We consider the problem $Ax\approx b$ , where $A$ is an $m\times n$ matrix with $m\geq n$ rank $(A)=n$, $b$ is an $m\times 1$ vector, and $x$ is the $n\times 1$ vector to be determined.

The sign $\approx$ stands for the least squares approximation, i.e. a minimization of the norm of the residual $r=Ax-b$.

 $||Ax-b||_{2}=||r||_{2}=\left[\sum_{i=1}^{m}r_{i}^{2}\right]^{1/2}$

or the square

 $\displaystyle F(x)$ $\displaystyle=$ $\displaystyle\frac{1}{2}||Ax-b||_{2}^{2}=\frac{1}{2}(Ax-b)^{T}(Ax-b)$ $\displaystyle=$ $\displaystyle\frac{1}{2}(x^{T}A^{T}Ax-2x^{T}A^{T}b+b^{T}b)$

i.e. a differentiable function of $x$. The necessary condition for a minimum is:

 $\nabla F(x)=0\text{or}\frac{\partial F}{\partial x_{i}}=0(i=1,\ldots,n)$

These equations are called the normal equations , which become in our case:

 $A^{T}Ax=A^{T}b$

The solution $x=(A^{T}A)^{-1}A^{T}b$ is usually computed with the following algorithm: First (the lower triangular portion of) the symmetric matrix $A^{T}A$ is computed, then its Cholesky decomposition $LL^{T}$. Thereafter one solves $Ly=A^{T}b$ for $y$ and finally $x$ is computed from $L^{T}x=y$.
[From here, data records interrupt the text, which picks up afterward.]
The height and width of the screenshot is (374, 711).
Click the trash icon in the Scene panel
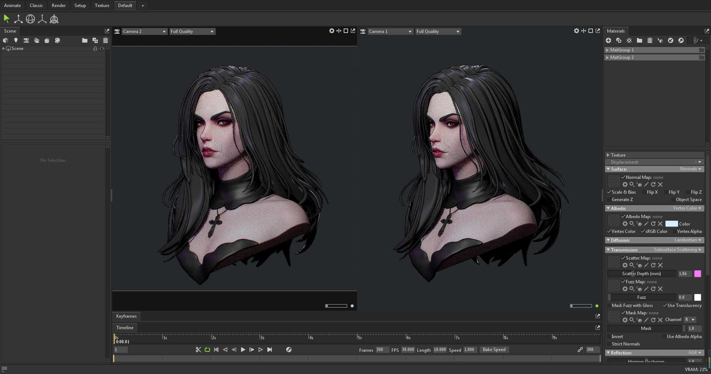106,40
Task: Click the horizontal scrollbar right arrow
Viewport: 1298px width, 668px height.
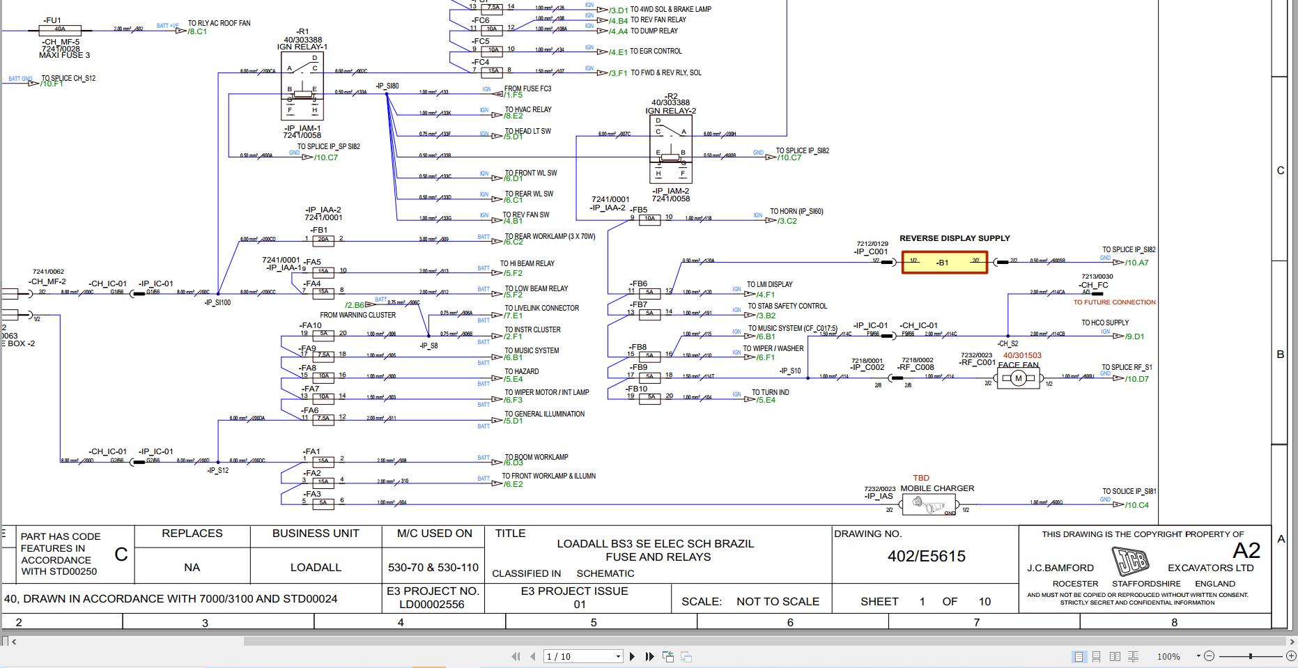Action: [x=1292, y=642]
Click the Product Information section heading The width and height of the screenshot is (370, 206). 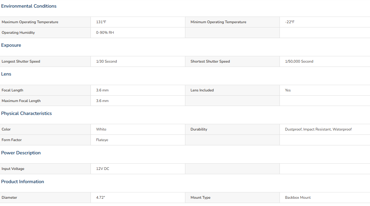click(22, 181)
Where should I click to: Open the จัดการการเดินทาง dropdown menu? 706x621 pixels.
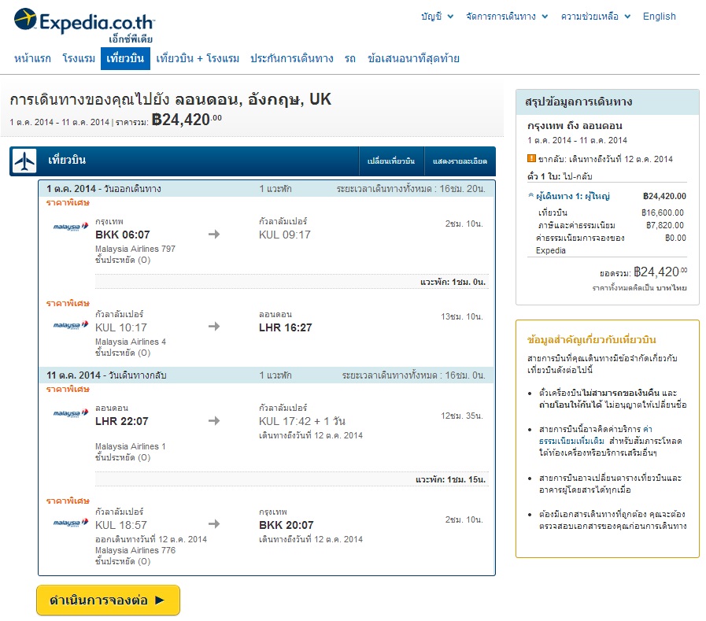tap(505, 17)
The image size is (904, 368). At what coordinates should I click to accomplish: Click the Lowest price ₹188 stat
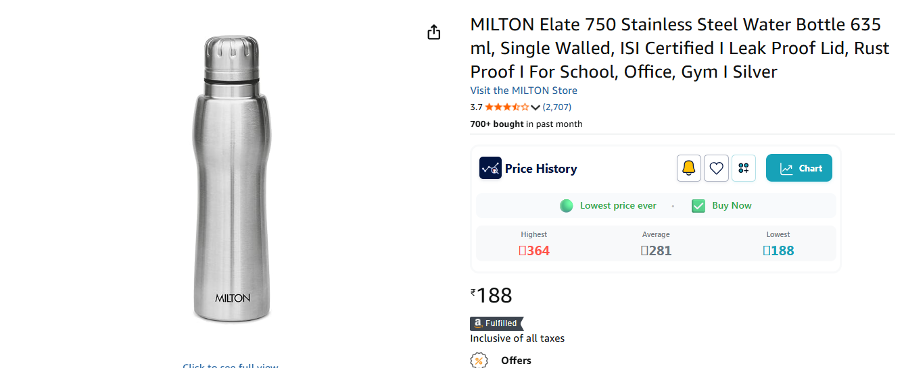tap(778, 251)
Unfortunately $A^{T}A$ is often ill-conditioned and strongly influenced by roundoff errors (see [Golub89]). Other methods which do not compute $A^{T}A$ and solve $Ax\approx b$ directly are QR decomposition and singular value decomposition.

References

• Originally from The Data Analysis Briefbook (http://rkb.home.cern.ch/rkb/titleA.htmlhttp://rkb.home.cern.ch/rkb/titleA.html)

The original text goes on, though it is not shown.